このところ、あちこちで安倍総理の「テロに屈しない」という言葉を目にし、耳にする。なるほど何かに屈するというのは、格好が悪いしぶざまにも思えるのだろう。この言葉が割とスンナリ受け容れられているかに思えるのは、何事にも屈するよりは屈しないほうがいいという、根拠の薄い思い込みのせいのような気もする。
 しかしこれは、昨年九月から「ISIL」(いわゆるイスラム国)が標的とする国に掲げたリストにおける日本の位置を、大いに上げてしまう結果になった。実際、湯川遥菜氏に続く後藤健二氏の殺害映像が流されたとき、約一分ほどのメッセージの中で、黒服の男は「日本の悪夢がこれから始まる」「これからも日本人を殺す」などと語っている。
 むろん背景には、「人道支援」のためらしい二億ドル拠出がある。人道支援ならISILも納得すると思ったのかもしれないが、それは甘すぎる判断というしかない。ISILという新たな「部族」は同族の利益だけを優先し、それ以外の「敵」を利する行為はすべて敵対とみなす。総理のお人好しな理屈も、彼らには欧米追従としか見えない。集団的自衛権を持った直後であれば尚更である。
 とにかく彼らは聖戦(ジハード)という異様な「大義」を掲げ、自爆テロも辞さない。「大義」を信じる人々はけっして簡単には「屈しない」し、壊滅もできないだろう。
 そんな相手に「屈しない」と言いつのることは、「突っ張る」ことに等しい。あまり突っ張れば、テロを辞さない彼らの土俵に載ることになる。次にテロリストたちが考えるのは、おそらく新幹線の爆破、そして原発などへの自爆テロではないだろうか。
 一国の総理ともなれば、弱気の発言も出来ない雰囲気なのかもしれないが、同時に言葉の重さにも充分注意してほしい。相手とすれば、「たとえどんな犠牲が出てもテロには屈しない」と聞こえるだろうし、明らかな宣戦布告だと言われても仕方のない言葉ではないか。

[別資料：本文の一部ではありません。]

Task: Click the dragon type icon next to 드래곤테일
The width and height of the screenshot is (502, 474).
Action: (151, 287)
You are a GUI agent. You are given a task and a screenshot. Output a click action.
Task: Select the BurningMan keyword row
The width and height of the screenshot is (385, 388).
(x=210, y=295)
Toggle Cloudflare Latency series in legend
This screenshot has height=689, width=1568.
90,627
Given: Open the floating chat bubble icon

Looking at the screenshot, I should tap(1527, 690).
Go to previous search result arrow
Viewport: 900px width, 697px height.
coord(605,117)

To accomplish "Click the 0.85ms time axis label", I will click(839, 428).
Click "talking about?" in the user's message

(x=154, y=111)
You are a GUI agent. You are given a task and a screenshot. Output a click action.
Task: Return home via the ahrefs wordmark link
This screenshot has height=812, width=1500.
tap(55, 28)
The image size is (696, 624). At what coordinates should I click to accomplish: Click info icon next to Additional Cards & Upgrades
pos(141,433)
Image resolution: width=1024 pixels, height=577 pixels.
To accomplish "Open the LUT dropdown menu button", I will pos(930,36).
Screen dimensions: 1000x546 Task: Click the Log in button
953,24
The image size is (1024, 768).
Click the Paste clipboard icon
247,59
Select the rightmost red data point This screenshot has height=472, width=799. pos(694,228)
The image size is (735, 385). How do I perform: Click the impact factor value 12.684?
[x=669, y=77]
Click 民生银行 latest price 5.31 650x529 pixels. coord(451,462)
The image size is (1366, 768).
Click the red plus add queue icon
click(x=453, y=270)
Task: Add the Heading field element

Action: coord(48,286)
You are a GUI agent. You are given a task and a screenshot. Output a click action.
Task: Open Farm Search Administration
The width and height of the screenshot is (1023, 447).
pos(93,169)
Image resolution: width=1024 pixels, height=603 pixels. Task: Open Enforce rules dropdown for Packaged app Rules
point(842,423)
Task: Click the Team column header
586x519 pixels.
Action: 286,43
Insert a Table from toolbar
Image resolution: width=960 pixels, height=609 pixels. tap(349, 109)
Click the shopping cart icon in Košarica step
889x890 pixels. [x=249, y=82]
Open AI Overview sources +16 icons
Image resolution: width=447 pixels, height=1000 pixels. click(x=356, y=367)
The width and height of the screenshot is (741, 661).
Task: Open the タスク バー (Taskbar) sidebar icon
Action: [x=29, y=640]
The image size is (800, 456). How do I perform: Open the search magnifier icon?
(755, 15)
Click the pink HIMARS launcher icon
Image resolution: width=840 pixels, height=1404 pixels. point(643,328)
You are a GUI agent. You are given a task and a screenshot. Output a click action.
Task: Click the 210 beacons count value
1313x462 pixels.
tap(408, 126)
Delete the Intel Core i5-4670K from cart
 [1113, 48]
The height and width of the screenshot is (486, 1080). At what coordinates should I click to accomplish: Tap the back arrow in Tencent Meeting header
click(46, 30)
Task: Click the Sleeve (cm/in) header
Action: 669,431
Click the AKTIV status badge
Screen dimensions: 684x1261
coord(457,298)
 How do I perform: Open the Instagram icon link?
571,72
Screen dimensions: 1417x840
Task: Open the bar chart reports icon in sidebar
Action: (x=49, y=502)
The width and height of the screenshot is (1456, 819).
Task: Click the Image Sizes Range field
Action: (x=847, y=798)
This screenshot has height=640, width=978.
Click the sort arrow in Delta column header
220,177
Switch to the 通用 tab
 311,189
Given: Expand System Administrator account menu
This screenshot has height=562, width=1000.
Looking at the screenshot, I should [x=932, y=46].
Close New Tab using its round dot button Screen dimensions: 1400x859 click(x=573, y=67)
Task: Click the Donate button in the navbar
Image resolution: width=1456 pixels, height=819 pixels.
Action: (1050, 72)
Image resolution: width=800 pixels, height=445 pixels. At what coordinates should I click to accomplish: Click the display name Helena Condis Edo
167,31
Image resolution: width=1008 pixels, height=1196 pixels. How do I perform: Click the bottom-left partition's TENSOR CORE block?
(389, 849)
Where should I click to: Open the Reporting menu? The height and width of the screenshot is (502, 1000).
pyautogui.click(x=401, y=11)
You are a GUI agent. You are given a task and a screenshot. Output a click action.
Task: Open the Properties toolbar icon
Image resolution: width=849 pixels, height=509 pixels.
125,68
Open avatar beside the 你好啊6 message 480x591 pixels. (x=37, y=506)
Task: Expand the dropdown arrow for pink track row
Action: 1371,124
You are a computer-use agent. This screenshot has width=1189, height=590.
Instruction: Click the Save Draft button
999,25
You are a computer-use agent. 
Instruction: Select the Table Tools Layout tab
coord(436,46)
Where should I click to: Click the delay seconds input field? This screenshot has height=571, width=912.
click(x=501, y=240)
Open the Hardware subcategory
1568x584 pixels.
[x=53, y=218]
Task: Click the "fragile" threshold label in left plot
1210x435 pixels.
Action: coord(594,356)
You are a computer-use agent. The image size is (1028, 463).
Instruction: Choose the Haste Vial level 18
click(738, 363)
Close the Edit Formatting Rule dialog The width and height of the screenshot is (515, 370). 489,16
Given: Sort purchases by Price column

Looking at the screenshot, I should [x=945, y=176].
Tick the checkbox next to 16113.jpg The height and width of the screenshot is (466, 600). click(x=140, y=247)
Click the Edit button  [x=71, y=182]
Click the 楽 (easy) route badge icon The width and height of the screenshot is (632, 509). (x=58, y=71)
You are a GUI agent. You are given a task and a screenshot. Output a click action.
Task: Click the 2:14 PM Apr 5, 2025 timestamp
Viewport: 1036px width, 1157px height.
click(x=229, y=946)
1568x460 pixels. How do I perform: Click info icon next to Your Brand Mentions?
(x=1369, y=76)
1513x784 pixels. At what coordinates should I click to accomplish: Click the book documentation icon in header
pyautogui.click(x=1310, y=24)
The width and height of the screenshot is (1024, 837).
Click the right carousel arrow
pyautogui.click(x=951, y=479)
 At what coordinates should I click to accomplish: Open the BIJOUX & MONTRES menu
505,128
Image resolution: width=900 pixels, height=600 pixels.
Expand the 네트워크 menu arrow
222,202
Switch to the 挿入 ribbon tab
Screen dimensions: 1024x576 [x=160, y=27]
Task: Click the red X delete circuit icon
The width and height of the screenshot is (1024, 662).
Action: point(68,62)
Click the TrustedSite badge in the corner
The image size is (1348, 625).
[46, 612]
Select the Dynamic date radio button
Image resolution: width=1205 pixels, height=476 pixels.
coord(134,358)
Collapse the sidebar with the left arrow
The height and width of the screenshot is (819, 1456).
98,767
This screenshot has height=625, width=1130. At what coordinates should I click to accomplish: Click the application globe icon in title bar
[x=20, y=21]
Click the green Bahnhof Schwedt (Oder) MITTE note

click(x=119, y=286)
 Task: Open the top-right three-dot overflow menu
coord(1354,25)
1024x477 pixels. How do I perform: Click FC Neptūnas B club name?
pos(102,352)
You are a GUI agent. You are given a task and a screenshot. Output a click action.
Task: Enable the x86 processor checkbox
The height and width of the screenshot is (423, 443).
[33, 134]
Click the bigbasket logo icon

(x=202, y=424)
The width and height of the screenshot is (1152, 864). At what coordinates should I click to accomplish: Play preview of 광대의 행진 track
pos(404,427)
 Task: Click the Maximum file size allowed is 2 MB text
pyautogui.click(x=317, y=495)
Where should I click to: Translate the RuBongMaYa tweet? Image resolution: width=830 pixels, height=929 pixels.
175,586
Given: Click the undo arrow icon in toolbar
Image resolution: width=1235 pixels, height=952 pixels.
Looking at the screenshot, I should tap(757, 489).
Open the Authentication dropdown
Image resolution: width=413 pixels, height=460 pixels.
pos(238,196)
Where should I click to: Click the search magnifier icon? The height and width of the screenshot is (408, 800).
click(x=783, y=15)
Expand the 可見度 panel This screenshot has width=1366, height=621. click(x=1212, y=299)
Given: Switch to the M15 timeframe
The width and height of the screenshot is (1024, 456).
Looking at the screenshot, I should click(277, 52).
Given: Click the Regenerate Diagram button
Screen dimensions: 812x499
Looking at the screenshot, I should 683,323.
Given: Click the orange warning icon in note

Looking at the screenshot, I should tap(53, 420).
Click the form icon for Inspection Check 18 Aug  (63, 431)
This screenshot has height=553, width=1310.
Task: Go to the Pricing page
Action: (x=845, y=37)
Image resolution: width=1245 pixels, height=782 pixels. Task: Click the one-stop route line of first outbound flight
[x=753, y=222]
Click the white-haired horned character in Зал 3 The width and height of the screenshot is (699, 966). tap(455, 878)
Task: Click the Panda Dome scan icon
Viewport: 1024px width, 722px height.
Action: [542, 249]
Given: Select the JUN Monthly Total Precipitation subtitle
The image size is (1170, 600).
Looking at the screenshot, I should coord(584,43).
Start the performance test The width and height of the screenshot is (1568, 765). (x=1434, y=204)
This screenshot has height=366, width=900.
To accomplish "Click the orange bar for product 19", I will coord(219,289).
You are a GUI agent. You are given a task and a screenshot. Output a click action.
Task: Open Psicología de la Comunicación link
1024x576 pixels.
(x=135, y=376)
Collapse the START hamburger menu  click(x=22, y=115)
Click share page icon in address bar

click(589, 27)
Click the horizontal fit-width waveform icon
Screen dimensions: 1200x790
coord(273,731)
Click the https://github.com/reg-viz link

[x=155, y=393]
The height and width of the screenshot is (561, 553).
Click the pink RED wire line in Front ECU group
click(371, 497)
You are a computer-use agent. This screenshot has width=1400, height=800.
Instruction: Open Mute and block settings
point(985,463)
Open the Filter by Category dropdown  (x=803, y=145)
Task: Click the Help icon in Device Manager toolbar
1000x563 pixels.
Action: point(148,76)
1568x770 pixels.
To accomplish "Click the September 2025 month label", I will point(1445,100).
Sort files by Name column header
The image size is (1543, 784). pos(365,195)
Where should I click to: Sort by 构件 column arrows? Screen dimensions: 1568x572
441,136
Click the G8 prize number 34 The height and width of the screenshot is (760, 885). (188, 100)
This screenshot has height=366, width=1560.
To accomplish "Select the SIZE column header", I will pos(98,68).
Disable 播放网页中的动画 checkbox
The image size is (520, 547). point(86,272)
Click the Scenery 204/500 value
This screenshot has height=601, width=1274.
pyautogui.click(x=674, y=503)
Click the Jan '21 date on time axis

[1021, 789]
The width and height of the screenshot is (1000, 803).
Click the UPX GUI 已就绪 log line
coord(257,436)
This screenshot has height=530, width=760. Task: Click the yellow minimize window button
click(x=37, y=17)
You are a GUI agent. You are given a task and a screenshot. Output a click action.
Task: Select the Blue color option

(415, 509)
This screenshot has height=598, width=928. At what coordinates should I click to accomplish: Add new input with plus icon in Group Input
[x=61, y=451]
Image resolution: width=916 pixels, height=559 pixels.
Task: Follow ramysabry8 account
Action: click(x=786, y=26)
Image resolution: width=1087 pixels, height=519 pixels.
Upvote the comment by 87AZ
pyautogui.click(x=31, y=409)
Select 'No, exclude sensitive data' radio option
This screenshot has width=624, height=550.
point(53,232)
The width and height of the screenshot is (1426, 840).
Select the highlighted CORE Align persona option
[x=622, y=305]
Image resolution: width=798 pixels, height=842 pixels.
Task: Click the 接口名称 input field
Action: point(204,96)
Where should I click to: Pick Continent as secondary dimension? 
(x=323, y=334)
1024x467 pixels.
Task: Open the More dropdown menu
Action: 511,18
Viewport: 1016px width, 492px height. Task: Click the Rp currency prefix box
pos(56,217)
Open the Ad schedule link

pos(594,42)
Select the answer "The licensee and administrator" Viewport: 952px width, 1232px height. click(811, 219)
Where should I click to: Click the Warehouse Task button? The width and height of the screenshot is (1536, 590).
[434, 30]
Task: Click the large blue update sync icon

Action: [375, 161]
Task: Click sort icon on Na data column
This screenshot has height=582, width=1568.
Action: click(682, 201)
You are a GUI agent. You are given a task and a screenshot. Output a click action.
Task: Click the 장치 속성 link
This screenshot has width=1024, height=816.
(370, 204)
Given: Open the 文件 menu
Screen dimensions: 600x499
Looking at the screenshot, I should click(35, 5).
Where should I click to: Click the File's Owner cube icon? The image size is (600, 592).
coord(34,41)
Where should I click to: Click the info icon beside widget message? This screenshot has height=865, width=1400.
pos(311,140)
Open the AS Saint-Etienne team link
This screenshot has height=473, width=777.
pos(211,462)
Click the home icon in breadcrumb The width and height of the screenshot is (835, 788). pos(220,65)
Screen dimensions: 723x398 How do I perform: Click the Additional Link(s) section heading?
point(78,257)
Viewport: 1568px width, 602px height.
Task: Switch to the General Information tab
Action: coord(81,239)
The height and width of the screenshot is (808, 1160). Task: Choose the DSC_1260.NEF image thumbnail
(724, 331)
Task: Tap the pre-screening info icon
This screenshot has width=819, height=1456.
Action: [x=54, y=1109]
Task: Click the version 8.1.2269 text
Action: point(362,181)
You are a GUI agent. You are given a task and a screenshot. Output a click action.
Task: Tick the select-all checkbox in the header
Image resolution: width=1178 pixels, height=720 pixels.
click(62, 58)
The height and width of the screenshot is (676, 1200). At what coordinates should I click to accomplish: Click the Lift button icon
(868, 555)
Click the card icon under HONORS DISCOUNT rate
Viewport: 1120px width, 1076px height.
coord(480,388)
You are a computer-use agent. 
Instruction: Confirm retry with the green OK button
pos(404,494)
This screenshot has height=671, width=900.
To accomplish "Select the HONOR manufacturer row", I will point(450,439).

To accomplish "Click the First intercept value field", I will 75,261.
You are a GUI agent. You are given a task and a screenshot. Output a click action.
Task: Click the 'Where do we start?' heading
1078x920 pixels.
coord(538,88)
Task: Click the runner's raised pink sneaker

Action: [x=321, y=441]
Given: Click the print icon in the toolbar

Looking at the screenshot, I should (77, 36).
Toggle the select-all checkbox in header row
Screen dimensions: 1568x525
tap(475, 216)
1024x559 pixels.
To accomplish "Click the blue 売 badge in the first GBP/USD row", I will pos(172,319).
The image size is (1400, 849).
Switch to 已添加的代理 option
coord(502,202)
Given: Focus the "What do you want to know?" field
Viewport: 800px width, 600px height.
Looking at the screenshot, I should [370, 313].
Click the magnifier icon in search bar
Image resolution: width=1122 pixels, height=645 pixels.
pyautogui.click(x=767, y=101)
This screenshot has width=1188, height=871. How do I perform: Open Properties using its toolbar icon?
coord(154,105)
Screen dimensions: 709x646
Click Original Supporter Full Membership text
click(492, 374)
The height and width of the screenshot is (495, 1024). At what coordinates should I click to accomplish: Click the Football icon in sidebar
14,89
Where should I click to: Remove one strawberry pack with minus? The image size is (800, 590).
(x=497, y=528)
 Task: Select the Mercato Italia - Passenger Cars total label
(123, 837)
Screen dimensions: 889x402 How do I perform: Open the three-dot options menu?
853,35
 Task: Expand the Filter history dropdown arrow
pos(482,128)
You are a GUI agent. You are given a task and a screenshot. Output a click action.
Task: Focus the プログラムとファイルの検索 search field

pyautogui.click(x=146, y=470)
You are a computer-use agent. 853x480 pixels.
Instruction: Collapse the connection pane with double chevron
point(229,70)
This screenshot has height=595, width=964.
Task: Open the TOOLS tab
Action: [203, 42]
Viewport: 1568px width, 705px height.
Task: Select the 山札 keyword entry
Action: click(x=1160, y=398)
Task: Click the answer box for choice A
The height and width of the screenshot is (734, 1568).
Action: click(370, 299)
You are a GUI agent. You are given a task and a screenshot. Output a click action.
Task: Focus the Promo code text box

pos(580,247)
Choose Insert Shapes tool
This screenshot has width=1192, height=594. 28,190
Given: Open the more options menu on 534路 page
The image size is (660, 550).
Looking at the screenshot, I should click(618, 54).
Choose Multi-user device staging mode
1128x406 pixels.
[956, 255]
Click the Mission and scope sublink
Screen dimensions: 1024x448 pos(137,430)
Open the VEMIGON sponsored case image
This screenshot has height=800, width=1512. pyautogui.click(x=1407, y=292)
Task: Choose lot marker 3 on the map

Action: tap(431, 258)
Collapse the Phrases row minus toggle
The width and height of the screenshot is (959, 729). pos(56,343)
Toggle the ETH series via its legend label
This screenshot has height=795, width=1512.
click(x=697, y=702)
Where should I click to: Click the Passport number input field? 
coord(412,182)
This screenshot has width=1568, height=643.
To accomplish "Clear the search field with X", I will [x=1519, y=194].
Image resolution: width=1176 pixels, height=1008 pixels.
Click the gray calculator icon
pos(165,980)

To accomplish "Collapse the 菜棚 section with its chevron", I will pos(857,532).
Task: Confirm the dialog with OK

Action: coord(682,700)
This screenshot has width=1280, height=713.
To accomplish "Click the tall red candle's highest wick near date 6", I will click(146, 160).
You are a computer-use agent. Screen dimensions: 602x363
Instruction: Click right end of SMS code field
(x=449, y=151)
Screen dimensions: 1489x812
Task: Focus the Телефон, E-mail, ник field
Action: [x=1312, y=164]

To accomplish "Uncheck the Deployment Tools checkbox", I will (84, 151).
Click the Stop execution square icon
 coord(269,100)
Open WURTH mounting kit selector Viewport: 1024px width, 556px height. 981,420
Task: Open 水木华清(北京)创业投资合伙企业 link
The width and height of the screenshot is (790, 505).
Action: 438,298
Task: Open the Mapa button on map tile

 もとより総理は、アラブと同じ時にイスラエルを訪問するという失策を犯している。お人好しなのはいいが、効率優先で人情を無視した結果、あちこちで批判が渦巻いているはずである。
 要するにこの国は、これまでどう見ても無防備だったしお人好しだった。いや、むしろそれがこの国の魅力だったとさえ言えるだろう。しかし今や勇み足が重なり、テロの対象国になってしまった。
 今からでも、欧米とは横並びでない独自な立場をはっきりさせ、別な表現を使うことはできないだろうか。無辜の人々が理由もなく殺されるのを避けるために、今は「臆病」と言われても忍ぶ、というのが真に勇気ある態度だと思うのだが、もう手遅れだろうか…。